Una pavorosa ola de dos metros de altura que venía llevándose puesto todo por delante dos cuadras atrás arrasó con el complejo de casuchas de las que Patricio Punk era inquilino, literalmente las desprendió del suelo y las esparció en el gran río en el que la city se había transformado. Patricio Punk puteó contra Don Pericón, el viejo que le alquilaba el mono ambiente a un precio exorbitante, con todo lo que aumentan los precios, la inflación, la deuda externa, todo verso, fue lo último que pensó Punk, son unos hijos de puta.

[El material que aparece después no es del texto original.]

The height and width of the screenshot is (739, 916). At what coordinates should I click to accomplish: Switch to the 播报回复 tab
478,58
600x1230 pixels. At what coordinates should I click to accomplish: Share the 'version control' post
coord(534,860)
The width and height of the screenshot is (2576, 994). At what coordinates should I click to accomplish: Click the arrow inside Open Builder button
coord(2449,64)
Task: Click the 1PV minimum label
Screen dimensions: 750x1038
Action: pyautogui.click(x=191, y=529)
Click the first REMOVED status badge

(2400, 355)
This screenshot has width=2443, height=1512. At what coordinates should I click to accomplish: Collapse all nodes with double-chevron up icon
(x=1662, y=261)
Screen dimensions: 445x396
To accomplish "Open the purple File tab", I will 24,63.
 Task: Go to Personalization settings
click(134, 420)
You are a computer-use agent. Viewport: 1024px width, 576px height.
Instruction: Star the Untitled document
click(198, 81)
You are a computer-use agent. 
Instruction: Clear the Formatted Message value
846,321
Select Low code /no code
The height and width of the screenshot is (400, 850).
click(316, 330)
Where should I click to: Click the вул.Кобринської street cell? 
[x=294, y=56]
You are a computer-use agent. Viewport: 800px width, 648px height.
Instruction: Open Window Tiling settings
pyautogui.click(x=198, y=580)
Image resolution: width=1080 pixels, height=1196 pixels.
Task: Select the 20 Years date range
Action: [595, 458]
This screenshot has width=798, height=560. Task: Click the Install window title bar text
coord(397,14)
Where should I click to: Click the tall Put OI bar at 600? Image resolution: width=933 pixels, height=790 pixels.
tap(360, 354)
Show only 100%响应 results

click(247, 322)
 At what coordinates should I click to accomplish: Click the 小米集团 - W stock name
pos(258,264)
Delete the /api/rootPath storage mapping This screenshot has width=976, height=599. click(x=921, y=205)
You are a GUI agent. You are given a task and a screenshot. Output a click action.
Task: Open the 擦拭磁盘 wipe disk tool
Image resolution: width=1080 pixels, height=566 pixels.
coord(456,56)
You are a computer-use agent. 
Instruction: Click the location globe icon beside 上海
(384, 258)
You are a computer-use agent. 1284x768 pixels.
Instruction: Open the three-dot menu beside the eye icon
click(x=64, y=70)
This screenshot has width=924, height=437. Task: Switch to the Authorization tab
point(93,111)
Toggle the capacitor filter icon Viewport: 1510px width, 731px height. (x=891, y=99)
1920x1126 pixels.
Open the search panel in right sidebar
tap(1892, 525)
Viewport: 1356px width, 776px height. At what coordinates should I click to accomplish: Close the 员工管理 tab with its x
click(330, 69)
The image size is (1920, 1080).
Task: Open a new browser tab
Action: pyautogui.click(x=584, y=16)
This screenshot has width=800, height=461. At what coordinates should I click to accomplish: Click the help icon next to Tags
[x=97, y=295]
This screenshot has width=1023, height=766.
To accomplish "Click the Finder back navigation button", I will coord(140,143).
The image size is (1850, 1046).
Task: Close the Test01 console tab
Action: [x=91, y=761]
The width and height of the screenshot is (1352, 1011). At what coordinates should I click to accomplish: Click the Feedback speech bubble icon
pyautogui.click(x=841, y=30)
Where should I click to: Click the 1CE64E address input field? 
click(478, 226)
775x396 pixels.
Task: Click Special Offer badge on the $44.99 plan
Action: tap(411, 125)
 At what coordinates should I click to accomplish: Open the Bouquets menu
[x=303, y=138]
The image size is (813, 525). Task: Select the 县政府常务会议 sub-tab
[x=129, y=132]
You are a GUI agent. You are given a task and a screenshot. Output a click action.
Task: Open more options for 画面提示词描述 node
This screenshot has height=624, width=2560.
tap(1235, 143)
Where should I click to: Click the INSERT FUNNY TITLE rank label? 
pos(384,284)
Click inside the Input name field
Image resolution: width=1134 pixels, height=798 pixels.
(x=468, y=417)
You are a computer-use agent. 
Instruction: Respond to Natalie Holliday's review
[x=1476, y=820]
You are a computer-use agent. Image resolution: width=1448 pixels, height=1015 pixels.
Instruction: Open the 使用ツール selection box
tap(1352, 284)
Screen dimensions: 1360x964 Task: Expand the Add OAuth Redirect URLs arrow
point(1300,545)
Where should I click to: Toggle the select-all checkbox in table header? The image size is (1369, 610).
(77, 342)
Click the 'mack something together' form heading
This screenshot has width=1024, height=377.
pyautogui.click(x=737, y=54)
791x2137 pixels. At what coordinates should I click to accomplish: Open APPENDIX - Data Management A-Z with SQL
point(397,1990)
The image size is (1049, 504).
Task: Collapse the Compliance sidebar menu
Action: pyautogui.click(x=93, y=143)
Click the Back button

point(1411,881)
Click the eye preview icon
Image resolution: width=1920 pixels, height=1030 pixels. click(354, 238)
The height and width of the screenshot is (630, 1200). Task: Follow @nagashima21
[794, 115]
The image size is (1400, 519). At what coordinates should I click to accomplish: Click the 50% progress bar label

Montado en su mono ambiente iba Patricio Punk, surfeando por las aguas vivas que drenaban dramáticamente hacia su vórtice apocalíptico, en Plaza 25 de Mayo de 1810. Cada tanto, caían rayos de 180 millones de voltios e infinitas ramificaciones arteriales iluminaban el triste final de todas las cosas y las personas que habitaban bajo el cielo furioso de Resistencia city tropical, hundiéndolos en un punto negro sinsentido.

Todos tragados por un puto embudo, el río fluía desapareciéndolo todo.

Cuando pensó que terminaba todo, entre toda la porquería que había en el agua, apareció flotando encima de un lavarropas, lo reconoció enseguida a Don Pericón, quien le reclamó a los gritos el pago de los alquileres atrasados, antes de ser succionado por una anguila eléctrica gigante de dos toneladas y media, cuya boca era el embudo.

—Así termina una de mis canciones —se dijo a sí mismo Patricio Punk, y sonrió.